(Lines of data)
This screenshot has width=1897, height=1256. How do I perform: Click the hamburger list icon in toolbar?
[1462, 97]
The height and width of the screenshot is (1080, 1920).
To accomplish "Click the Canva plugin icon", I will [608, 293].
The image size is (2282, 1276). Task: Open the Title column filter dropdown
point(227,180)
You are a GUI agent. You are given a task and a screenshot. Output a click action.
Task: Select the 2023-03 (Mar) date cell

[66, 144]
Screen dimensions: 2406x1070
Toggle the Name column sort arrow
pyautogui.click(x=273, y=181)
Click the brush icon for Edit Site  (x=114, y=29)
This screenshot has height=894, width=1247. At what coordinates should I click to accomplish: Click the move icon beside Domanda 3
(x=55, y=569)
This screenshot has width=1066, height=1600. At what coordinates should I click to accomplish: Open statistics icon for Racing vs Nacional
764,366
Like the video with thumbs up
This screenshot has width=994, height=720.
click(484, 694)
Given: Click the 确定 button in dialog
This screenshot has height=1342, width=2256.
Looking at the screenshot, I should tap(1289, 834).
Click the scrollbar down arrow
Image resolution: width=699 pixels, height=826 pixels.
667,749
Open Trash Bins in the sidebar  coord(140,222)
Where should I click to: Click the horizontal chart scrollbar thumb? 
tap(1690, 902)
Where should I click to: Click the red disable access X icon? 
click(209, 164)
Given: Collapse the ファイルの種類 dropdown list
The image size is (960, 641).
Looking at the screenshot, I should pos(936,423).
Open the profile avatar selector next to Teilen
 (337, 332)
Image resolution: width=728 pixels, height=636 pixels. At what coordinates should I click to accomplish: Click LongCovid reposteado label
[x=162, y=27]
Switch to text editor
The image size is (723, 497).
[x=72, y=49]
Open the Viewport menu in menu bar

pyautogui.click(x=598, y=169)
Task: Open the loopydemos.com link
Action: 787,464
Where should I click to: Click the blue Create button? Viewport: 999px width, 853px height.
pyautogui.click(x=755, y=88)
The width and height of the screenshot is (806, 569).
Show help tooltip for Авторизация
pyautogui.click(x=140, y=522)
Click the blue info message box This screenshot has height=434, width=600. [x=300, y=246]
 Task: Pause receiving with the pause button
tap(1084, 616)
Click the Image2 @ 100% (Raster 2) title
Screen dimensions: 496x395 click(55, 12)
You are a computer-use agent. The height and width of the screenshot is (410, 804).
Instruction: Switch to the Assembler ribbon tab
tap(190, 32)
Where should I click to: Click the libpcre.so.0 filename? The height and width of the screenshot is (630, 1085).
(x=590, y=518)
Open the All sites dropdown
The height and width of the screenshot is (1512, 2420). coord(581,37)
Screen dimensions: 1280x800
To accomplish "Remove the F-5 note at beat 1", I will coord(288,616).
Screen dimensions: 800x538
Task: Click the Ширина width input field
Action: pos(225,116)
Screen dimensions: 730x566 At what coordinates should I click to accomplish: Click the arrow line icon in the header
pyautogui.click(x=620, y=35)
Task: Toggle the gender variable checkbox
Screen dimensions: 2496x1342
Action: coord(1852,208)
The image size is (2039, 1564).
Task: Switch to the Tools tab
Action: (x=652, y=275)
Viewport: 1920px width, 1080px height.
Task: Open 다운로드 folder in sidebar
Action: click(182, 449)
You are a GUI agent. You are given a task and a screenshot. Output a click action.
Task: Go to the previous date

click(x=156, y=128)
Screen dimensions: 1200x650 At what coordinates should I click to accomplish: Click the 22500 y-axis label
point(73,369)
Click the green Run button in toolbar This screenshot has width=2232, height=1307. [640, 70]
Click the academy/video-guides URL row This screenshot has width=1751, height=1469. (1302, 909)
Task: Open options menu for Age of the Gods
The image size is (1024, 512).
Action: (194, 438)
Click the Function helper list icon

**YOUR TASK:**
Set down the data again without any change, starting with the line containing "Where should I click to: Click the blue" and going on through the line containing "Click the academy/video-guides".

**SOLUTION:**
Where should I click to: Click the blue Create button? Viewport: 999px width, 853px height.
pyautogui.click(x=755, y=88)
The width and height of the screenshot is (806, 569).
Show help tooltip for Авторизация
pyautogui.click(x=140, y=522)
Click the blue info message box This screenshot has height=434, width=600. [x=300, y=246]
 Task: Pause receiving with the pause button
tap(1084, 616)
Click the Image2 @ 100% (Raster 2) title
Screen dimensions: 496x395 click(55, 12)
You are a computer-use agent. The height and width of the screenshot is (410, 804).
Instruction: Switch to the Assembler ribbon tab
tap(190, 32)
Where should I click to: Click the libpcre.so.0 filename? The height and width of the screenshot is (630, 1085).
(x=590, y=518)
Open the All sites dropdown
The height and width of the screenshot is (1512, 2420). coord(581,37)
Screen dimensions: 1280x800
To accomplish "Remove the F-5 note at beat 1", I will coord(288,616).
Screen dimensions: 800x538
Task: Click the Ширина width input field
Action: pos(225,116)
Screen dimensions: 730x566 At what coordinates should I click to accomplish: Click the arrow line icon in the header
pyautogui.click(x=620, y=35)
Task: Toggle the gender variable checkbox
Screen dimensions: 2496x1342
Action: coord(1852,208)
The image size is (2039, 1564).
Task: Switch to the Tools tab
Action: (x=652, y=275)
Viewport: 1920px width, 1080px height.
Task: Open 다운로드 folder in sidebar
Action: click(182, 449)
You are a GUI agent. You are given a task and a screenshot. Output a click action.
Task: Go to the previous date

click(x=156, y=128)
Screen dimensions: 1200x650 At what coordinates should I click to accomplish: Click the 22500 y-axis label
point(73,369)
Click the green Run button in toolbar This screenshot has width=2232, height=1307. [640, 70]
Click the academy/video-guides URL row This screenshot has width=1751, height=1469. (1302, 909)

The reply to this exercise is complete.